## START Materials provided

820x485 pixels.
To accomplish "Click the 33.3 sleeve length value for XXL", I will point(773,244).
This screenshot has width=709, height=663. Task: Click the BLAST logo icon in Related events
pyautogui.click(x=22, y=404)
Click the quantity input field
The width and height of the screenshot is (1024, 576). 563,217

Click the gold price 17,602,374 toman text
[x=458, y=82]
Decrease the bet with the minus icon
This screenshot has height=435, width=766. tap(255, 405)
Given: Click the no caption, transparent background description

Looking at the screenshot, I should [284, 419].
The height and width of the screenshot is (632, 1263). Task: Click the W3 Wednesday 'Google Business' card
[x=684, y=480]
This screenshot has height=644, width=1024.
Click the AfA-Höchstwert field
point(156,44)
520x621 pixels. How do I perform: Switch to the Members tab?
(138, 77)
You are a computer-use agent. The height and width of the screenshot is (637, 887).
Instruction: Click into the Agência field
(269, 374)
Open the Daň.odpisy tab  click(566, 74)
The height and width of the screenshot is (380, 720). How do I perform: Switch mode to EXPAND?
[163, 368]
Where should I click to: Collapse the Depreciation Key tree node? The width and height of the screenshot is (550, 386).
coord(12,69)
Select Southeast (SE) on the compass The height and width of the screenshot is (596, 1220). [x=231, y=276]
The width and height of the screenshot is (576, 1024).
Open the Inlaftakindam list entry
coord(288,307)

## END Materials provided

# Given problem
Count the lines in the records above that contain the word "Task", and give only the number.

# Full solution
2